Я отвечаю на рукопожатие, сажусь на кровати.

– Че-то кашель поднялся, затемпературил. – Айзеншпис садится рядом, еще раз кашляет, но как-то не очень натурально. – Перевели подлечиться. А ты чего?

– Воспаление легких, – коротко отвечаю я и задумываюсь. Все это выглядит ну очень подозрительно. Неужели Изаймалов о чем-то догадывается и решил подсадить ко мне жертву ограбления, чтобы посмотреть, как я отреагирую? Но ведь мы все были в масках – опознать нас Айзеншпис все равно не может. Тогда зачем?

– По какой статье сидишь? – интересуется мой… сокамерник. Его явно тянет поговорить.

– Без понятия. – Я пожимаю плечами. – Обвинения еще не предъявили.

– Ни хрена себе! – возбужается Юрий. – Вот это беспредел! Давай стучи в дверь, пусть прокурора зовут. Без обвинения только на 48 часов задержать могут!
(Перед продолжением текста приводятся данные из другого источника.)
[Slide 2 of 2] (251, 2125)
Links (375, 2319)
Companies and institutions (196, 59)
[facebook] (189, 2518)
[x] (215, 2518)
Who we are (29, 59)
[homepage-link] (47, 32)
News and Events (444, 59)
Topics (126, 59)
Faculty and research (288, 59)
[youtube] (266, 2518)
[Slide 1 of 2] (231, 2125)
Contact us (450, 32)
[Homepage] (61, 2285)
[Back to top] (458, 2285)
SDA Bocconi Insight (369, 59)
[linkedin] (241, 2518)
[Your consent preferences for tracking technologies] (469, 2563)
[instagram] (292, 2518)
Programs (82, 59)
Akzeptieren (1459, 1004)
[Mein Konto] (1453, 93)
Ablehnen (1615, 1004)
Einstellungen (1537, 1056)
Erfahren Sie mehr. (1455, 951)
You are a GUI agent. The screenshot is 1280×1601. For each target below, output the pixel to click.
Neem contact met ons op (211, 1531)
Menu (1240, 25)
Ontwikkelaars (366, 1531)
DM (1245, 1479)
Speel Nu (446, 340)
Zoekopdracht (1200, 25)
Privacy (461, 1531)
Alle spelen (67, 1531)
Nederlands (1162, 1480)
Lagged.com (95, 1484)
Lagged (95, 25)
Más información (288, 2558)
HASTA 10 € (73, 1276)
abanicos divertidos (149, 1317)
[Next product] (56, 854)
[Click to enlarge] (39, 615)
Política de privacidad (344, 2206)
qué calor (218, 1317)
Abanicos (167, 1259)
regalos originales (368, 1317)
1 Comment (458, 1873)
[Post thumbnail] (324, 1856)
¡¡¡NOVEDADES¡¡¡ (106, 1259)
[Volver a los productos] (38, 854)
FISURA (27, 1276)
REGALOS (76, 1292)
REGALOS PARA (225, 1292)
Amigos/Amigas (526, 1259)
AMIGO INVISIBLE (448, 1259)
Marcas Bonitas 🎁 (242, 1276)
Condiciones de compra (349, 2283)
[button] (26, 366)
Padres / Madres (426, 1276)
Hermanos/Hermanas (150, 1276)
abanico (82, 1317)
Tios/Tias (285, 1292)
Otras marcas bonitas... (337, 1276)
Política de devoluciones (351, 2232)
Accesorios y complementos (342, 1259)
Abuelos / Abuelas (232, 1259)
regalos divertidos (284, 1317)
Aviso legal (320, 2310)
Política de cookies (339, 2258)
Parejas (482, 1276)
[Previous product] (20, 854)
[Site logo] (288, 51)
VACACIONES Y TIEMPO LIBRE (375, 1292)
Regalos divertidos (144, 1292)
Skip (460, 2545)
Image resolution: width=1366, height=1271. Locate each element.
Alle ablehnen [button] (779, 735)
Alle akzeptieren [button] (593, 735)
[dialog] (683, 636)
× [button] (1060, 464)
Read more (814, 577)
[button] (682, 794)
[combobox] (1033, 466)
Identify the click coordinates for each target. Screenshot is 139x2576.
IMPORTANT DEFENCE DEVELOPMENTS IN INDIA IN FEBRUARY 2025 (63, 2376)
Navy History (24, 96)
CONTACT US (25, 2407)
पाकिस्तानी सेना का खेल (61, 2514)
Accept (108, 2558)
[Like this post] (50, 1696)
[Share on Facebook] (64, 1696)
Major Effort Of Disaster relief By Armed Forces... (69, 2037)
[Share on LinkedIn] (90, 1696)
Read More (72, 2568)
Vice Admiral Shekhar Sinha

– А они еще и не прошли, меня вчера вечером арестовали. Когда хватали, сказали, «государственная измена».

Айзеншпис протяжно свистит, участливо на меня смотрит.

– Серьезная статья. Сочувствую.

– А тебя за что взяли?

– Да ерунда. – Будущий продюсер машет рукой. – Валюту толкал.

Угу, так уж и ерунда. Всего несколько лет назад за такое расстреляли Рокотова. Причем приговор задним числом изменили. Нет, это совсем не ерунда. И я, кажется, начинаю догадываться о подоплеке дела.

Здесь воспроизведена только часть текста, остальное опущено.